Rhos is a region to the east of the River Conwy in North Wales. It started as a minor kingdom then became a medieval cantref, and was usually part of the Kingdom of Gwynedd (later the region became part of Denbighshire, then Clwyd, and is now in Conwy county borough).

== Kingdom: history and archaeology ==
Rhos is identified as a small kingdom during the sub-Roman and early medieval periods in an Old Welsh genealogical document "Ancestry of the Kings and Princes of Wales" listing thirteen of its kings (including two who are known to have ruled the wider region of Gwynedd).

The most famous monarch was perhaps Cuneglasus (Cynlas, son of Owain Danwyn), who lived in the early 6th century and was denounced by the monk, Gildas. He wrote (in Latin) that Cuneglasus was the "guider of the chariot which is the receptacle of the bear". The latter may refer to a "Fort of the Bear", possibly Dinerth, the name of a hillfort on Bryn Euryn in Llandrillo yn Rhos. The road that runs below the western side of the hill is still called Dinerth Road and Dinerth Hall is nearby.

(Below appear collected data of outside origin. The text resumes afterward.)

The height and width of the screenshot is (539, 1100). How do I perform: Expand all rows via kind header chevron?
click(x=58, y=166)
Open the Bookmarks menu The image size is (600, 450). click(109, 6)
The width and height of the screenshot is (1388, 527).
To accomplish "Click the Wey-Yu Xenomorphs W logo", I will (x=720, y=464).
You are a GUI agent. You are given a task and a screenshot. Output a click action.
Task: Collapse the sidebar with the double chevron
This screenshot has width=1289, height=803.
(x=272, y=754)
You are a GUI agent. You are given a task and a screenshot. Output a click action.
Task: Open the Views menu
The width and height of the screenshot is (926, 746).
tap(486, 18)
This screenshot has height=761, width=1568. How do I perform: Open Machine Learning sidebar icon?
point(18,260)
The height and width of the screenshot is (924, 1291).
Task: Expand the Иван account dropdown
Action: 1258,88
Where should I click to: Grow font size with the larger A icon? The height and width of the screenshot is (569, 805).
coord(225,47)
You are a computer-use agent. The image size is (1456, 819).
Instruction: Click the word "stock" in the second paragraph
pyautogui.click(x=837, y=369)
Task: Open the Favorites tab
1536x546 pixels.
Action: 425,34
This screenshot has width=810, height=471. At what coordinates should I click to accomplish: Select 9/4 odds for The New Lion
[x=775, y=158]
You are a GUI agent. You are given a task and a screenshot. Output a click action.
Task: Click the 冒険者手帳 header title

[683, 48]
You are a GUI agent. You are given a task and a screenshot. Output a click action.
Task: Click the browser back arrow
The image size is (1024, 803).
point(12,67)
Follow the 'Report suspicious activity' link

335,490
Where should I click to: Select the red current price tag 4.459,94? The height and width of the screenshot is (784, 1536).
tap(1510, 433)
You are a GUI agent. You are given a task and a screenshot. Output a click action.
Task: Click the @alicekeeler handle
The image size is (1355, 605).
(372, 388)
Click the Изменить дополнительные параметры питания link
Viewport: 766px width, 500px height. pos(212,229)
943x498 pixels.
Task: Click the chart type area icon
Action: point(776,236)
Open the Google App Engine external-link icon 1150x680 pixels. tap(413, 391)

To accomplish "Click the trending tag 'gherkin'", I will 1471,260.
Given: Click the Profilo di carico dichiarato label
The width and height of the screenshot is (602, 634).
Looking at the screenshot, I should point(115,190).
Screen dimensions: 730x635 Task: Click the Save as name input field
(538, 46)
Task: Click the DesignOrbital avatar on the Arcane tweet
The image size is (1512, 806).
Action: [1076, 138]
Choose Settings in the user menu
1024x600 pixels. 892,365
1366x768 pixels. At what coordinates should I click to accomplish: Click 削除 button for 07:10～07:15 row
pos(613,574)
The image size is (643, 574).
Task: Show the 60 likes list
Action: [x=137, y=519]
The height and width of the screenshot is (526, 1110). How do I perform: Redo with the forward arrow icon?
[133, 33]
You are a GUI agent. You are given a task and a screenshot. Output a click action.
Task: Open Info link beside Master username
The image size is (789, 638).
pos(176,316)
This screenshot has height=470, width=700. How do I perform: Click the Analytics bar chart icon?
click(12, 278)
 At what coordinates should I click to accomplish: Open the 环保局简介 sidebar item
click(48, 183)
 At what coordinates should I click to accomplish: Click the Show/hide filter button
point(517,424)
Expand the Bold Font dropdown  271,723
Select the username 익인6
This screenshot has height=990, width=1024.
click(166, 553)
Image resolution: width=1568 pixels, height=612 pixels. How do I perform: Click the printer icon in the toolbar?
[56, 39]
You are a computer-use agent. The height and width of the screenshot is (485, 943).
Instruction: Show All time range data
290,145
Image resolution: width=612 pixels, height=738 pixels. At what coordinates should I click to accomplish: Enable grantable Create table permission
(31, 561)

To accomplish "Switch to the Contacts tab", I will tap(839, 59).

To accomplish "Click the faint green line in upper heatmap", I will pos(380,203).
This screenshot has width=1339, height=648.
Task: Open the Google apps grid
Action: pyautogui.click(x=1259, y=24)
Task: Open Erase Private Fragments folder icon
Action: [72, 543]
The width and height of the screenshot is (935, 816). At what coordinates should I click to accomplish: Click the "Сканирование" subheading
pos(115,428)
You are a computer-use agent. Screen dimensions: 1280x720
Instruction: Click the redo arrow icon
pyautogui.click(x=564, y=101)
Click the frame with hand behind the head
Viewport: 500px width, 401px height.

The Gwynedd Archaeological Trust has undertaken a trial excavation of this hillfort and set up related information boards in Colwyn Bay Library. Their investigations revealed a massive defensive stone wall, well built and faced with good-quality limestone blocks originally rising to about ten feet high. The ramparts were eleven and a half feet thick. These defences are unlike those of Iron Age hillforts but comparable with similar Medieval fortifications, so may represent a possible stronghold of the Kings of Rhos.

== Administrative unit ==
By the 11th century, Rhos was part of Gwynedd Is Conwy (Gwynedd "below", east in this case, the River Conwy) as an administrative unit known as a cantref. Along with its three adjoining cantrefi, the area was known as Y Berfeddwlad or the "Middle Country" lying between Gwynedd and Powys and often changing hands between those two powerful kingdoms. With the loss of Welsh independence in 1283, Rhos became part of the lordship of Denbigh, as granted to the English Earl of Lincoln. The cantrefi were abolished in 1536 with the creation of Denbighshire, but the name of Rhos survives today in places such as Llandrillo-yn-Rhos (Rhos-on-Sea) and Betws-yn-Rhos (with "yn Rhos" meaning "in Rhos.")

== Commotes ==
Creuddyn was a historic commote of Rhos, then later of Caernarfonshire.